Of course, interspersed throughout the conversation was all this rubbish about being positive and living life to the fullest. I didn’t pay attention to these moments and couldn’t tell you too much about them.
One of the most entertaining moments of the evening was when this old and haggard looking fellow came and sat next to us. He started rambling about how he used to have so much money training horses, however, his former employer cut him off when they were about to make it big. After that, I suppose his life fell into shambles and he quit being cool with things to instead wander bitterly around Manhattan for the rest of his days. Soon after, the painter and this man started arguing about how to approach negativity in life. At this point, I zoned out and started reflecting.
As the night came to a close, the painter and myself promised to stay in touch, go on adventures, and meet again. We hugged and he disappeared. He told me that he wanted to hop a train to Miami and stay with some family.
THE IMPACT
That morning I really couldn’t sleep. I had been affected by this adventuring painter who wanted so badly to be near his family in Cuba but couldn’t go because he didn’t want to live under the Castro government any longer.
To make a long story short, after applying for numerous jobs, and working at H&M in Herald Square for literally one day, I found a job working for Housing Works, an activism driven non-profit that provides necessary life sustaining support to homeless and low income people living with HIV/AIDS in New York City.
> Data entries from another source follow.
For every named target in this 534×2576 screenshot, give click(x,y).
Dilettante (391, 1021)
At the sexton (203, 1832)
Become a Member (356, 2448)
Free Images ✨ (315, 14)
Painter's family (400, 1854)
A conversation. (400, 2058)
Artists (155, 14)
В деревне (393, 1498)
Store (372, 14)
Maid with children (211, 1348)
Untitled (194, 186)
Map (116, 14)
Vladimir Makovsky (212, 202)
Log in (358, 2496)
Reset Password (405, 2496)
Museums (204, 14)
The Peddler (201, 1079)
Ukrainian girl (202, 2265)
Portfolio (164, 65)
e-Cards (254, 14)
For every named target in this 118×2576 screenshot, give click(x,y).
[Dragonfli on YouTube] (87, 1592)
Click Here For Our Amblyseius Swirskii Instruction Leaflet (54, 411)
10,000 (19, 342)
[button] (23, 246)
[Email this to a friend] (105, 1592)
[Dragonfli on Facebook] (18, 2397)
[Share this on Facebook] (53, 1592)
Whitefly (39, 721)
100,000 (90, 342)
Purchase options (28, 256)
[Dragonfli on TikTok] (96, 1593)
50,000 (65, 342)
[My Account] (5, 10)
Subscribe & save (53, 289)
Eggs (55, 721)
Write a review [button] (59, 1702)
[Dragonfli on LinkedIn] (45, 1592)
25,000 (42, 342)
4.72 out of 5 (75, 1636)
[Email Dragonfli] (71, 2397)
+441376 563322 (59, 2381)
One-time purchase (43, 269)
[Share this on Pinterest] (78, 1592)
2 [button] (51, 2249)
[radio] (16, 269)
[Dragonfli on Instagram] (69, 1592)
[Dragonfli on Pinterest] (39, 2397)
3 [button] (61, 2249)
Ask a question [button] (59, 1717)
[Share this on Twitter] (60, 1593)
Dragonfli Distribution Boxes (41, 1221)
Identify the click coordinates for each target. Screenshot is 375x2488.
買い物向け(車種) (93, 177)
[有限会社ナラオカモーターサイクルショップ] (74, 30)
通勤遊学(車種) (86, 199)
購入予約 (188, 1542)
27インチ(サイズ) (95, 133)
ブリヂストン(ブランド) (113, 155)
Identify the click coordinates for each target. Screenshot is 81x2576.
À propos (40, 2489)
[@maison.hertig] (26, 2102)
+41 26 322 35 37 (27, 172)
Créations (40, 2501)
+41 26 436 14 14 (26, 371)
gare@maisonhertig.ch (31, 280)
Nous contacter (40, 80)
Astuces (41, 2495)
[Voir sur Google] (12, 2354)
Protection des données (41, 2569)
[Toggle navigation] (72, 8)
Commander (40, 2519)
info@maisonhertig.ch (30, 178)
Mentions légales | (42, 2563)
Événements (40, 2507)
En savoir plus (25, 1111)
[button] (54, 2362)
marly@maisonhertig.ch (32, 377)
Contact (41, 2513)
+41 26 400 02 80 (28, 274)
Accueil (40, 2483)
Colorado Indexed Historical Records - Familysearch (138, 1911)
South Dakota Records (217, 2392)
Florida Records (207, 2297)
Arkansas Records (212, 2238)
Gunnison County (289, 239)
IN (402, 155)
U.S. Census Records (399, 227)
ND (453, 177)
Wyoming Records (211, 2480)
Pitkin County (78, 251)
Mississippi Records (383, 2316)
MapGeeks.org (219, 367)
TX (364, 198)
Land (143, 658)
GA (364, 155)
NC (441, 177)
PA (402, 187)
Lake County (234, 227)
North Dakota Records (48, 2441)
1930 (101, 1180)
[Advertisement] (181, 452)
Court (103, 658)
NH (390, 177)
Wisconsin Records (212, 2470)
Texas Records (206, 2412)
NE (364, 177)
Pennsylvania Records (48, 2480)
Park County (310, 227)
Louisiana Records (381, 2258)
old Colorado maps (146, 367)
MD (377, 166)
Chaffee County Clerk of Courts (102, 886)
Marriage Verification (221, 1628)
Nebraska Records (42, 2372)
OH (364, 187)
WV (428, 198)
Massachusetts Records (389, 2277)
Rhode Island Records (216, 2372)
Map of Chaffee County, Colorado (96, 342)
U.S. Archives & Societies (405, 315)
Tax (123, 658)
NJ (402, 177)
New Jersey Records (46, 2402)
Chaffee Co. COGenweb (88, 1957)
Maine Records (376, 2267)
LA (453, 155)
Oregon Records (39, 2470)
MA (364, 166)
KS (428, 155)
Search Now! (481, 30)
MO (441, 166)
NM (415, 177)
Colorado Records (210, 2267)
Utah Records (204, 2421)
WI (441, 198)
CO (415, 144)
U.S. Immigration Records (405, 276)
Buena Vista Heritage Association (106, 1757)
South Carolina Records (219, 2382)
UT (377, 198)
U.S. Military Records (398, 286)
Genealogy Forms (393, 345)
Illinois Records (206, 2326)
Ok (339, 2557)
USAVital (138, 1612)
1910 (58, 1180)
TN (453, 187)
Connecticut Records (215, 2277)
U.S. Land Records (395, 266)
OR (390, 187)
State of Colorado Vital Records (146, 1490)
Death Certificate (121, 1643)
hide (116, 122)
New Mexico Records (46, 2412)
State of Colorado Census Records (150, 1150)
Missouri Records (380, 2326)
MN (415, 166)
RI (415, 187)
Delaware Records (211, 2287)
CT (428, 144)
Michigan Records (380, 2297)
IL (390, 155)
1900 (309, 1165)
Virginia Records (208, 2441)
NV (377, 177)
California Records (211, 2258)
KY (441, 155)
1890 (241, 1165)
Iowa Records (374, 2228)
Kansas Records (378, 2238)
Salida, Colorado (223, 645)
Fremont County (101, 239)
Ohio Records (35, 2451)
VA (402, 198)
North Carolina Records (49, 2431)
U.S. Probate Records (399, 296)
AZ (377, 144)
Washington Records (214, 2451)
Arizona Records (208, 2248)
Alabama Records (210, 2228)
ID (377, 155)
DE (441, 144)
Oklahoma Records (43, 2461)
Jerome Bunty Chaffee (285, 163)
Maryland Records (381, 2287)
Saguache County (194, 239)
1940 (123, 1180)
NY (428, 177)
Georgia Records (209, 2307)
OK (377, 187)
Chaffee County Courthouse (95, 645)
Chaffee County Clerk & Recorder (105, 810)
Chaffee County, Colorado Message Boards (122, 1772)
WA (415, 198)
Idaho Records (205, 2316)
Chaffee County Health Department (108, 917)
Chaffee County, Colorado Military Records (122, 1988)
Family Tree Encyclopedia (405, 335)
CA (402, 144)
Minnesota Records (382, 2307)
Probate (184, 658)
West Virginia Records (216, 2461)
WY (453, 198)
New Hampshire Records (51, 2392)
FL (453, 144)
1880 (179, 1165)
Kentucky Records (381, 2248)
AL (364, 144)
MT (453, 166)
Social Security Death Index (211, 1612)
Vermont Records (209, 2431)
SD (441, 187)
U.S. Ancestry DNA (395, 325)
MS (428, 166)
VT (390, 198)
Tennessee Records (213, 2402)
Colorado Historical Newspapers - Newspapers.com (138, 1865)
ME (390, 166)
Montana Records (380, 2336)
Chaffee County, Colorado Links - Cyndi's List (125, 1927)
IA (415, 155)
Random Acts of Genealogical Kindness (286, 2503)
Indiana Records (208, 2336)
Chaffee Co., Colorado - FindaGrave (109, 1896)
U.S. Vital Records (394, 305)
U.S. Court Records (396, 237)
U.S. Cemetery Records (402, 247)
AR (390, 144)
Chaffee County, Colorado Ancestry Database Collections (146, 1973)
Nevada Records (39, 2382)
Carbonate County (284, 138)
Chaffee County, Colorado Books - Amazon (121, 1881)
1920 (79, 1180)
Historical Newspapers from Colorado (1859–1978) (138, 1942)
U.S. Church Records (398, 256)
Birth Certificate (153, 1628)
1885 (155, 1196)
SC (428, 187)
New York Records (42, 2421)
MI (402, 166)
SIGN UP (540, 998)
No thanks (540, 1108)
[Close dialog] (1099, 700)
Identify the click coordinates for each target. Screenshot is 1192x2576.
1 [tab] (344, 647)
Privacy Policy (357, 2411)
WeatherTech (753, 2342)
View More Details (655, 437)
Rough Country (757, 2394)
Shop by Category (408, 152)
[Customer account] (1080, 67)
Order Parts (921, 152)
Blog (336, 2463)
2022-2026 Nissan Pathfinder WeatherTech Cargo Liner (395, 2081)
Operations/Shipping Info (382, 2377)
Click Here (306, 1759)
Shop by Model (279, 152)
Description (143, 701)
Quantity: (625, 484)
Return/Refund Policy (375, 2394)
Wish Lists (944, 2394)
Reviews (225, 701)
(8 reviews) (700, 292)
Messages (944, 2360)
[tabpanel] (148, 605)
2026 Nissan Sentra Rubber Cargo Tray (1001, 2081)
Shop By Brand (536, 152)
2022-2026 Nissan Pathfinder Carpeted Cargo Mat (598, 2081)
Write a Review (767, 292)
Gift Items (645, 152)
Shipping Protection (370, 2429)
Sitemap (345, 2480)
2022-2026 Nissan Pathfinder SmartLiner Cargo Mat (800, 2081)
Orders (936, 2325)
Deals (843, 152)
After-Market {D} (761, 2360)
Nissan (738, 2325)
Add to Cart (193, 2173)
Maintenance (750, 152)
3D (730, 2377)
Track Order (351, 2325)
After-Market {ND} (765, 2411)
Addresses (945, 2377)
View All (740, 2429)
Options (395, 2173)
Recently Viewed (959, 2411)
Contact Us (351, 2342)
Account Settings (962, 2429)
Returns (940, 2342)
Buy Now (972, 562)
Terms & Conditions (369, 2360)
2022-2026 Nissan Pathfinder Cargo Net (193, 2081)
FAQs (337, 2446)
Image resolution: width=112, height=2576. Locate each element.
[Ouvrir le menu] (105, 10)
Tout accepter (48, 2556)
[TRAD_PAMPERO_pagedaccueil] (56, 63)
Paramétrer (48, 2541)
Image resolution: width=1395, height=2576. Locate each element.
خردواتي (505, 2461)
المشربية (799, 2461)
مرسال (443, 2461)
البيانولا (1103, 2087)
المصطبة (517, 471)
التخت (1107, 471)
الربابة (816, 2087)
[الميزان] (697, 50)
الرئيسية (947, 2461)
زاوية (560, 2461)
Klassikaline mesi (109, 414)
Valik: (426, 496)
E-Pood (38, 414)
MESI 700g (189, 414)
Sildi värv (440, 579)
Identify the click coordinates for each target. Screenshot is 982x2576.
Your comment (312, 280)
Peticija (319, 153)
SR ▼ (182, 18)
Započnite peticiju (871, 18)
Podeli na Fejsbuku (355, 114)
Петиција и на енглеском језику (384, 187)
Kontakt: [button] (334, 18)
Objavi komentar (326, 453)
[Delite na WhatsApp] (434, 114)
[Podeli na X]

Although I found out about the company through an interest in volunteering, I fell into a position working at one of their thrift store locations in Tribeca. The job has decent pay and benefits and I really can’t complain at the moment.
Concurrently, I found a nice and very large apartment in Bed-Stuy Brooklyn. The rent is cheap and my roomates are darlings. Although Bed-Stuy has a bit of a reputation, the area is beautiful during the day and actual negative incidents, although not completely non-existent, have not been a factor.

Look at how much further the roof goes from the top of the door! I seriously live in a cave (that has good natural light).
So, I don’t know. Maybe the painter kicked me in the butt and I realized that I had to figure things out with more conviction or something. All I know is that soon after our encounter, things started to fall into place for me.
To be honest, I’m still not positive about how I feel about being here. I’m still waiting on school and have a laundry list of things I want to achieve here. However, I do miss the West, my dad, Papercar, my Civic (Littl’an), driving, sun, palm trees that aren’t ironic, and being out of a city (i.e. going hiking).
We’ll see what happens. Until that’s figured out, there’s still plenty of adventure here in the city to tell y’all about so I hope you’ll keep checking in!